_DATASET RECORDS_
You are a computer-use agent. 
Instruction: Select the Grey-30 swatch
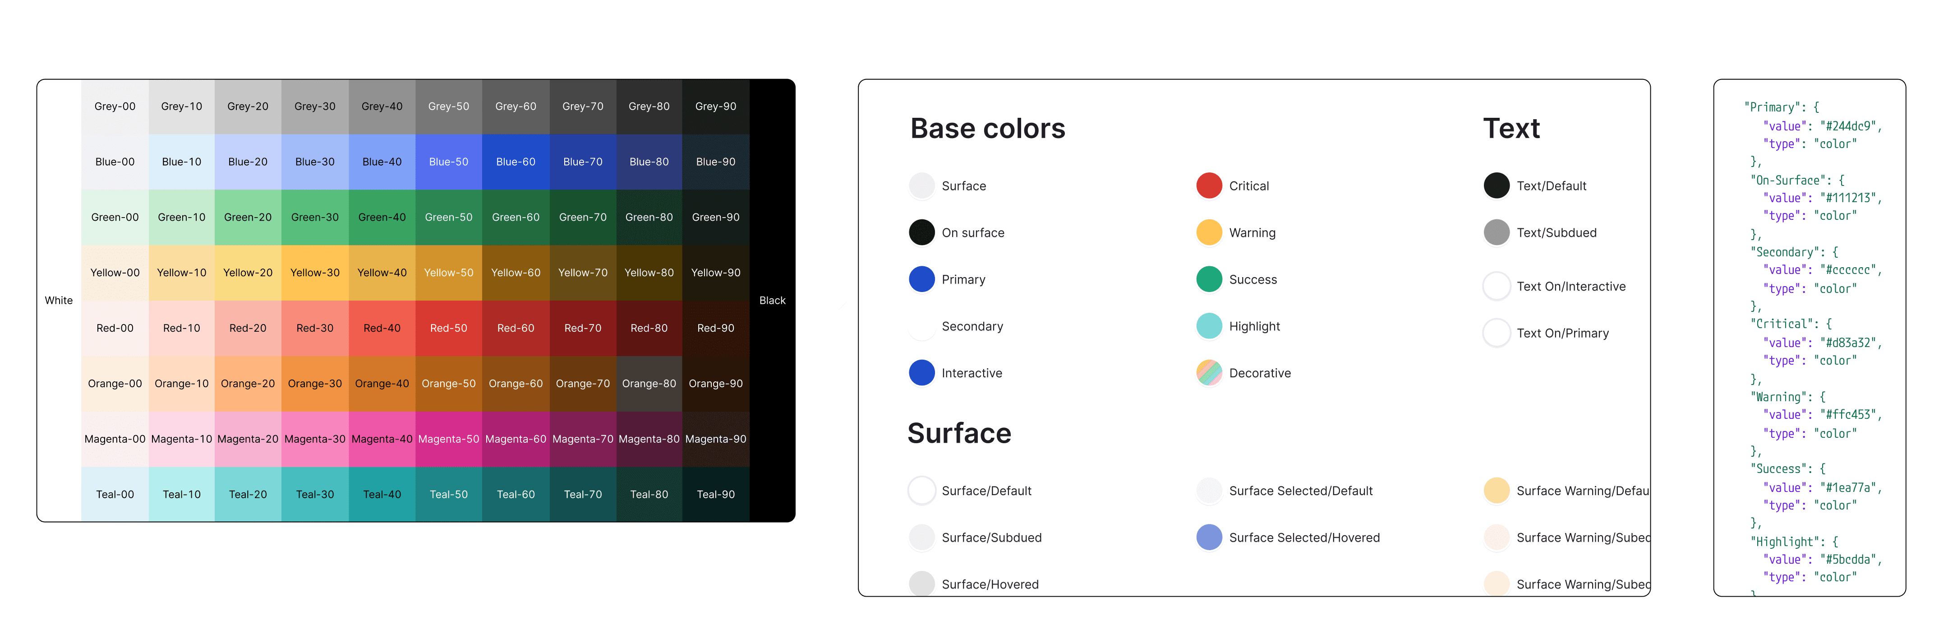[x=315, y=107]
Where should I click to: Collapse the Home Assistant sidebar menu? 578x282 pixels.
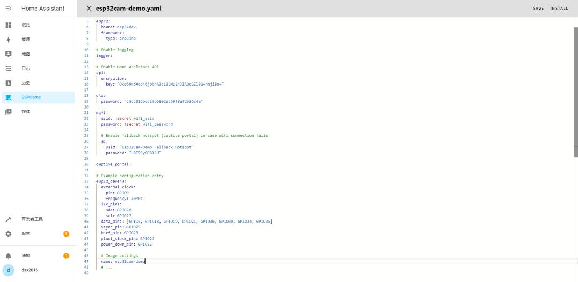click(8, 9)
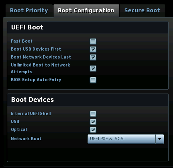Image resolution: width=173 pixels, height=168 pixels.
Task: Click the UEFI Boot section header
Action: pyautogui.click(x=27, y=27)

_OBJECTIVE_
Copy the part of the listing that begins with the line containing "Where should I" and runs through the end of the listing, leaving out the pictures.

_RESPONSE_
Where should I click to: Collapse the Home Assistant sidebar menu? 578x282 pixels.
click(8, 9)
Image resolution: width=173 pixels, height=168 pixels.
Task: Click the UEFI Boot section header
Action: pyautogui.click(x=27, y=27)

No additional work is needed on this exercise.